This evening we board the magnificent Le Boreal, where we are greeted by captain Etienne Garcia and the ship’s officers. Over a glass of champagne we situate ourselves with this state-of-the-art expedition ship and take a few moments to rest in our luxury staterooms. After checking in and conducting the mandatory abandon ship drill, we hear from our cruise director Susana and expedition leader Matt, who briefly discuss our plan for the upcoming few days as we scour the Svalbard archipelago for wildlife. After a long day of travel and our first dinner aboard the ship, the lines are cast free and we are finally at the top of the world!
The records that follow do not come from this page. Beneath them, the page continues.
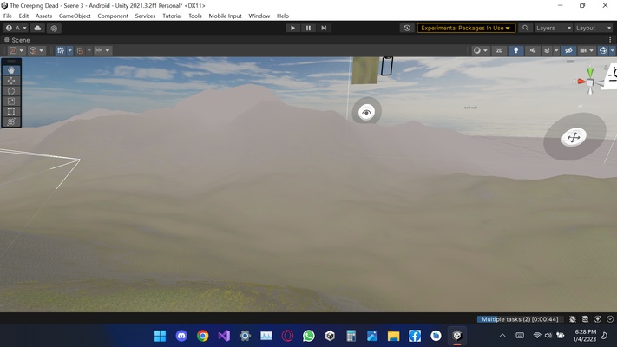Toggle scene audio mute button

(533, 50)
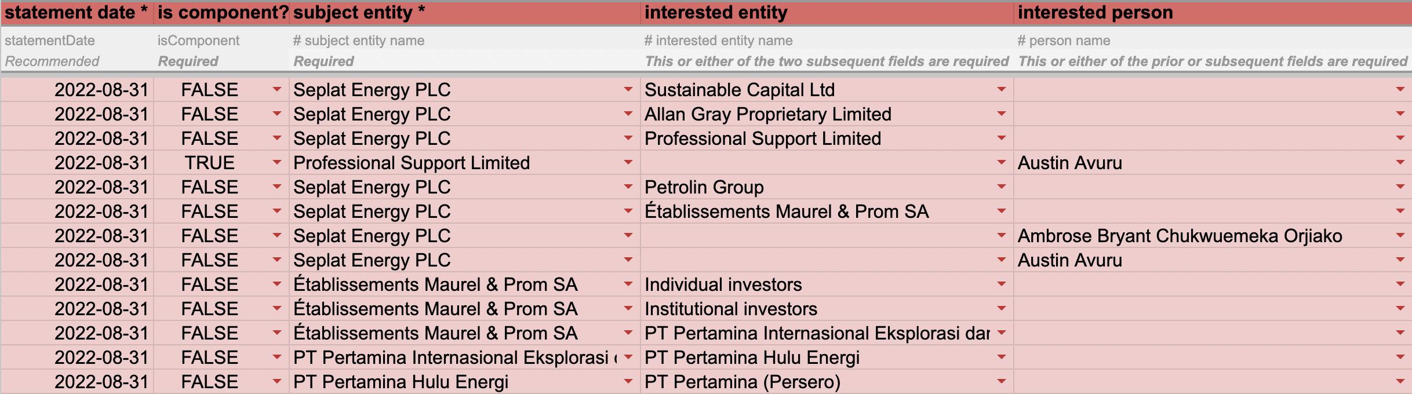The image size is (1412, 394).
Task: Open the dropdown arrow beside Sustainable Capital Ltd
Action: pos(1001,90)
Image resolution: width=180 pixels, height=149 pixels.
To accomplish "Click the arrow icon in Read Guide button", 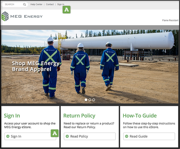I will pos(126,136).
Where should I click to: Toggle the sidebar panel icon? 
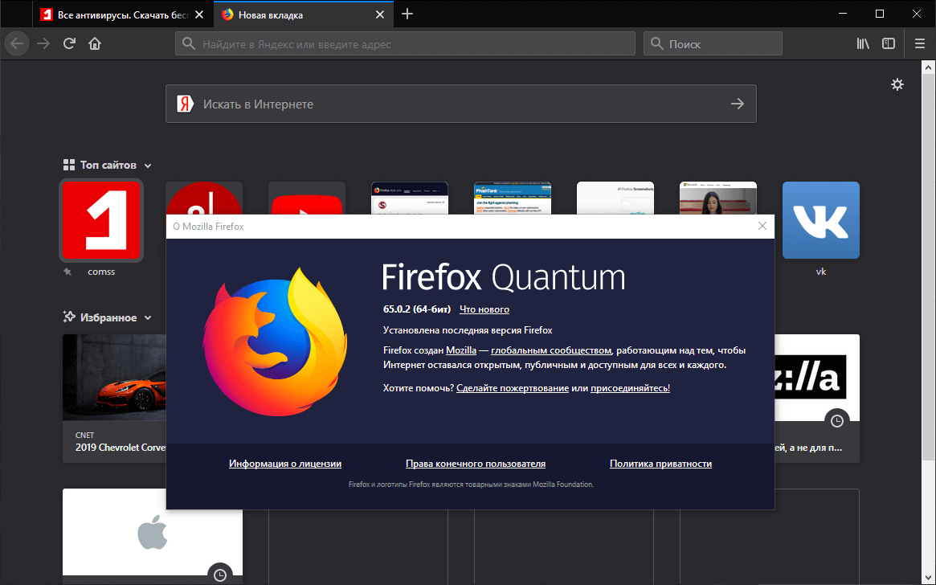pyautogui.click(x=889, y=43)
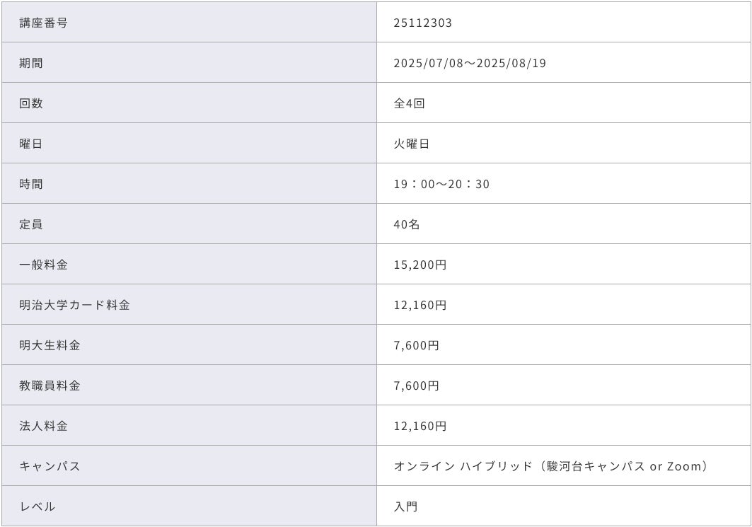The height and width of the screenshot is (527, 752).
Task: Click the 全4回 session count value
Action: coord(409,103)
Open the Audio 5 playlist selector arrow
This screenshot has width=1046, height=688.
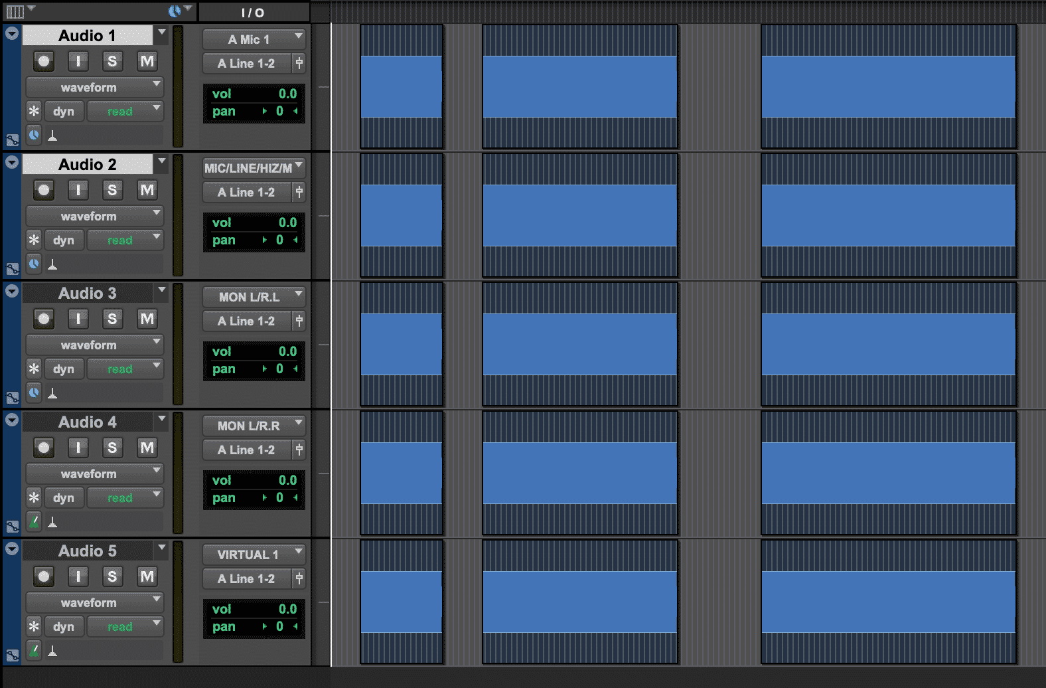click(x=161, y=549)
July 19, 2017: Ny Alesund and the 14th of July Glacier
After leaving Longyearbyen, Le Boreal continues to head North along the coast of Spitsbergen. We sail quietly under the midnight sun, and shortly after a breakfast aboard the ship we arrive in the small colony of Ny-Ålesund. This eclectic village is considered by some the northernmost permanent settlement on the planet, and we are invited to explore its streets while our bear guards patrol the perimeter, wary of any unexpected guests. A few hours in Ny-Ålesund is more than enough time to get a sense of its historical significance; a few buildings date back to the early 1900s, when optimistic coal companies attempted to set up large mines in the area. After several years, however, harsh conditions had claimed dozens of lives, and the settlement slowly shifted its focus to research. The simple, colorful huts that scatter the shoreline now house scientists from around the globe who seek to better understand the Arctic environment, and though life here appears unglamorous by most counts, the work of the hardy folks in Ny-Ålesund is critical in developing our understanding of the changing Arctic.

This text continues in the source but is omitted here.